## WHAT NEEDS TO BE DONE:
Every line below between the one holding "Select the Mid-Market value to edit it" and the one holding "Open the Effekte menu", inclusive, should be copied exactly, and no other line.

[[ INFORMATION SHOWN open ]]

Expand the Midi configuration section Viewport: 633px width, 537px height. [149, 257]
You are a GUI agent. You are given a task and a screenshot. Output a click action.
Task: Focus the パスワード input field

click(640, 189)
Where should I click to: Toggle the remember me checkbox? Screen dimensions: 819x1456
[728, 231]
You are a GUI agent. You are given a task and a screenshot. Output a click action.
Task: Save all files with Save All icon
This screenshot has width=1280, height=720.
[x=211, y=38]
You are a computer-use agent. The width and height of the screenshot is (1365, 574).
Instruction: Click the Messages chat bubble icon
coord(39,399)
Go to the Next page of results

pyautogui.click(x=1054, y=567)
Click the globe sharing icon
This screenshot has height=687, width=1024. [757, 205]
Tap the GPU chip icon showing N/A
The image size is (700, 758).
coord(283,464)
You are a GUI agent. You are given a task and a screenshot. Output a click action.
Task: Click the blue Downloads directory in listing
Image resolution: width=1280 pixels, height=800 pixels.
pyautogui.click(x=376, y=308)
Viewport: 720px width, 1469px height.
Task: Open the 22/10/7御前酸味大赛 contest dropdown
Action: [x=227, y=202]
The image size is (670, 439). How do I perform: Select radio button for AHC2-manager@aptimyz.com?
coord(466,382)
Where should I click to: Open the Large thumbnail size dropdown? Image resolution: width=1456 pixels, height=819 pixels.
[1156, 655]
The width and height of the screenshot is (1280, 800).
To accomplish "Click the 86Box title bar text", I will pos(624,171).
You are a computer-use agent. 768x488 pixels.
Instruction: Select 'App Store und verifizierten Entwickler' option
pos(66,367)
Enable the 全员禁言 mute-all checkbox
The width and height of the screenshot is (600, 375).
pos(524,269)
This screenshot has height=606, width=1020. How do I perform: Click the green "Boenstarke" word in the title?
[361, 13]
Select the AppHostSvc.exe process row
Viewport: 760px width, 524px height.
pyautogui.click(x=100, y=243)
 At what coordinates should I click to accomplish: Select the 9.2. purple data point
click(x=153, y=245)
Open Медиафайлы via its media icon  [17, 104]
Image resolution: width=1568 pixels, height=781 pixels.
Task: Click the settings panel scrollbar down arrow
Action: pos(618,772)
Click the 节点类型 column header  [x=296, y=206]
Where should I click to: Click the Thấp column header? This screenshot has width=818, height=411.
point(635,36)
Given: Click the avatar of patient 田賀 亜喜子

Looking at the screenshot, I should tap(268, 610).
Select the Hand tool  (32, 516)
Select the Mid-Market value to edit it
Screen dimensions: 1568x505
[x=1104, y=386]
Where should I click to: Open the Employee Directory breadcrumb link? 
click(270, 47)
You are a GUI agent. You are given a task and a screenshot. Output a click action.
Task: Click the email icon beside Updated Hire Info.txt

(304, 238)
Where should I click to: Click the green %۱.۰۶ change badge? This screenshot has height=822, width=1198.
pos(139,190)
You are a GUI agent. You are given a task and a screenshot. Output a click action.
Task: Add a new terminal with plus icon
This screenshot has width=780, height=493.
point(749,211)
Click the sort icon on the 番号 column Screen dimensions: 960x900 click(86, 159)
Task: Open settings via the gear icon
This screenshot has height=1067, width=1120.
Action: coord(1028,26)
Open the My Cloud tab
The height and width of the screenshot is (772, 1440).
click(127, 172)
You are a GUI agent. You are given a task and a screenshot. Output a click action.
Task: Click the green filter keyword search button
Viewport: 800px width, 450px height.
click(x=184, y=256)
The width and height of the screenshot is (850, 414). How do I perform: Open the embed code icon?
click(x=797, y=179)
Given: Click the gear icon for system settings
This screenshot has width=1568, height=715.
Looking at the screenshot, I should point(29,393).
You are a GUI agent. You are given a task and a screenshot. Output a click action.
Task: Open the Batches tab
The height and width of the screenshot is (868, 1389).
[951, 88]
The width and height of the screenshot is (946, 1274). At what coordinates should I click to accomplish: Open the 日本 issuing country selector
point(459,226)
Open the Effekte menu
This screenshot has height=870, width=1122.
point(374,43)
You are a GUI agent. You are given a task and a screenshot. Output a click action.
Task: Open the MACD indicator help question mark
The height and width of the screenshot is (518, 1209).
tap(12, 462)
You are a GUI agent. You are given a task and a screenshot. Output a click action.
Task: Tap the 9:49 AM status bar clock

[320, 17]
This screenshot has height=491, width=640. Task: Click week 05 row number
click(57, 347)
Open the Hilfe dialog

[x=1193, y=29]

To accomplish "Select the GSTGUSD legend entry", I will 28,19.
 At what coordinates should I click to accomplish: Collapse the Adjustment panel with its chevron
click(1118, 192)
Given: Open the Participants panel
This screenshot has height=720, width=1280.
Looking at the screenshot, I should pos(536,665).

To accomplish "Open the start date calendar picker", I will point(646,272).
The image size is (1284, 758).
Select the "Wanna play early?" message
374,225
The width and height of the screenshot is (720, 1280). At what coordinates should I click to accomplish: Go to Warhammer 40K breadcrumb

[[ INFORMATION SHOWN closed ]]

## RESULT OF THE EXERCISE:
Select the Mid-Market value to edit it
Screen dimensions: 1568x505
[x=1104, y=386]
Where should I click to: Open the Employee Directory breadcrumb link? 
click(270, 47)
You are a GUI agent. You are given a task and a screenshot. Output a click action.
Task: Click the email icon beside Updated Hire Info.txt

(304, 238)
Where should I click to: Click the green %۱.۰۶ change badge? This screenshot has height=822, width=1198.
pos(139,190)
You are a GUI agent. You are given a task and a screenshot. Output a click action.
Task: Add a new terminal with plus icon
This screenshot has width=780, height=493.
point(749,211)
Click the sort icon on the 番号 column Screen dimensions: 960x900 click(86, 159)
Task: Open settings via the gear icon
This screenshot has height=1067, width=1120.
Action: coord(1028,26)
Open the My Cloud tab
The height and width of the screenshot is (772, 1440).
click(127, 172)
You are a GUI agent. You are given a task and a screenshot. Output a click action.
Task: Click the green filter keyword search button
Viewport: 800px width, 450px height.
click(x=184, y=256)
The width and height of the screenshot is (850, 414). How do I perform: Open the embed code icon?
click(x=797, y=179)
Given: Click the gear icon for system settings
This screenshot has width=1568, height=715.
Looking at the screenshot, I should point(29,393).
You are a GUI agent. You are given a task and a screenshot. Output a click action.
Task: Open the Batches tab
The height and width of the screenshot is (868, 1389).
[951, 88]
The width and height of the screenshot is (946, 1274). At what coordinates should I click to accomplish: Open the 日本 issuing country selector
point(459,226)
Open the Effekte menu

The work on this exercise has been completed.